■ Written tasks
[A] In the text on the objectives of child support, which two objectives are said to explain why countries operate child support systems?
[B] Reproduce verbatim the part of the text on the objectives of child support that opens with the words "Objectives of child" and closes with "child support systems?".

Objectives of child support across nations & centuries
This page is being evolved as part of a long-term project.
Why do countries operate child support systems?
This is a matter that needs to be deduced from the history. But time
after time the answer always appears to be for one or both (ultimately
both) of the following objectives. Everything else is just detail.
- To reduce child poverty.
- To reduce welfare spending.
Perceptions depend on the order in which things are done. For example,
suppose that the social security (welfare) programme makes the first move
(eg. Income Support) in order to relieve child poverty, and child support
is added later. (This is the typical sequence - in the USA AFDC came before
the latest child support reforms).
| Sequence |
Perception |
| First: Income Support
tops up a lone parent's income to poverty relief levels. |
"Social security reduces child
poverty." |
| Later: Child support
dictates how much the other parent pays. It enforces this payment.
The child support goes to the lone parent, but the Income Support
is reduced by exactly the same amount. |
"Child support is a Treasury-driven
exercise to reduce social security expenditure (hence taxes), even
though this keeps children at poverty-relief levels." |
But suppose things happened in a different order, and child support came
first. (This does not normally happen. Child support tends to be an after-thought
when nations realise they can't afford the full implications of social
security / welfare without help from the other parents).

■ Recorded data
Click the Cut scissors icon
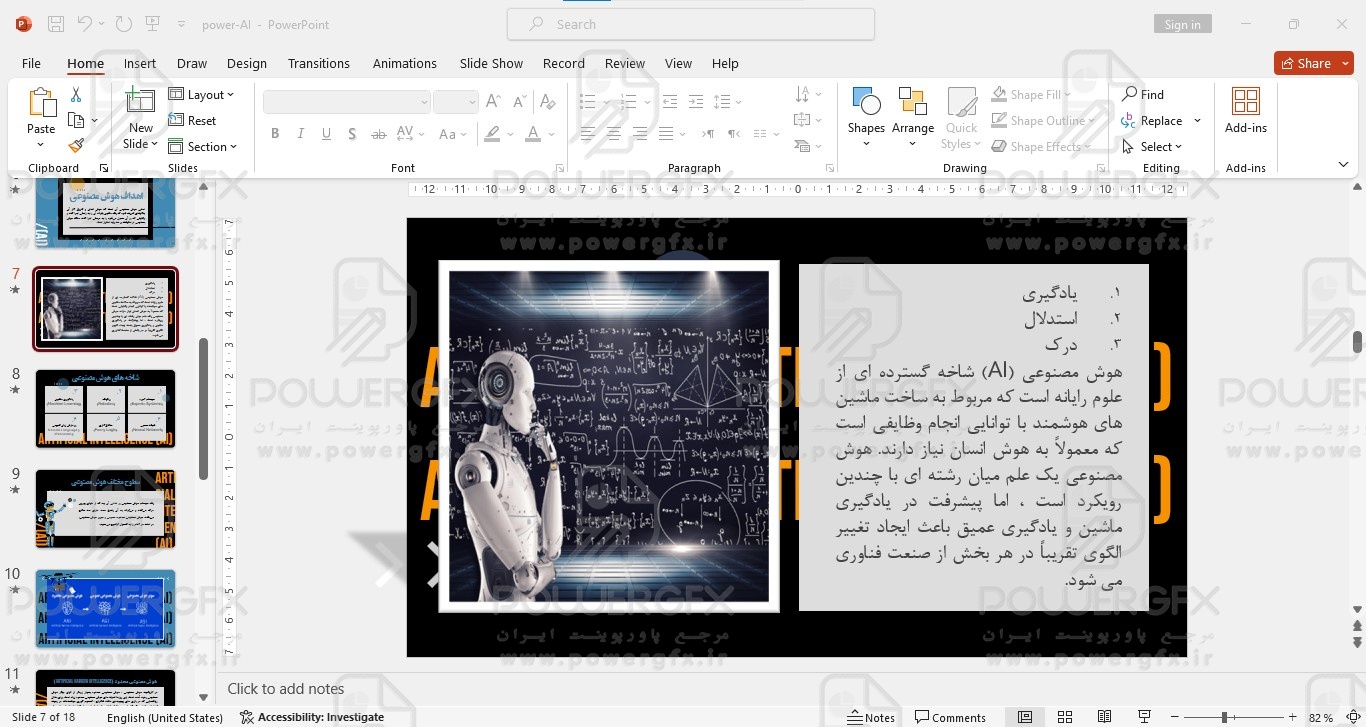1366x727 pixels. coord(76,95)
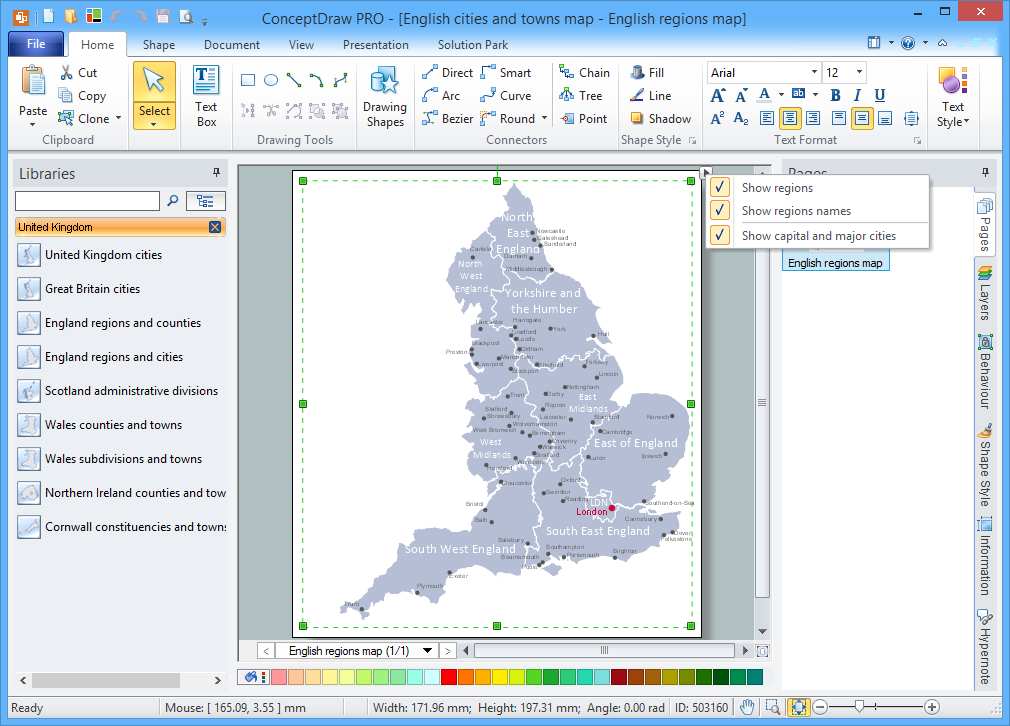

■ Complete answers
[A] To reduce child poverty and to reduce welfare spending.

[B]
Objectives of child support across nations & centuries
This page is being evolved as part of a long-term project.
Why do countries operate child support systems?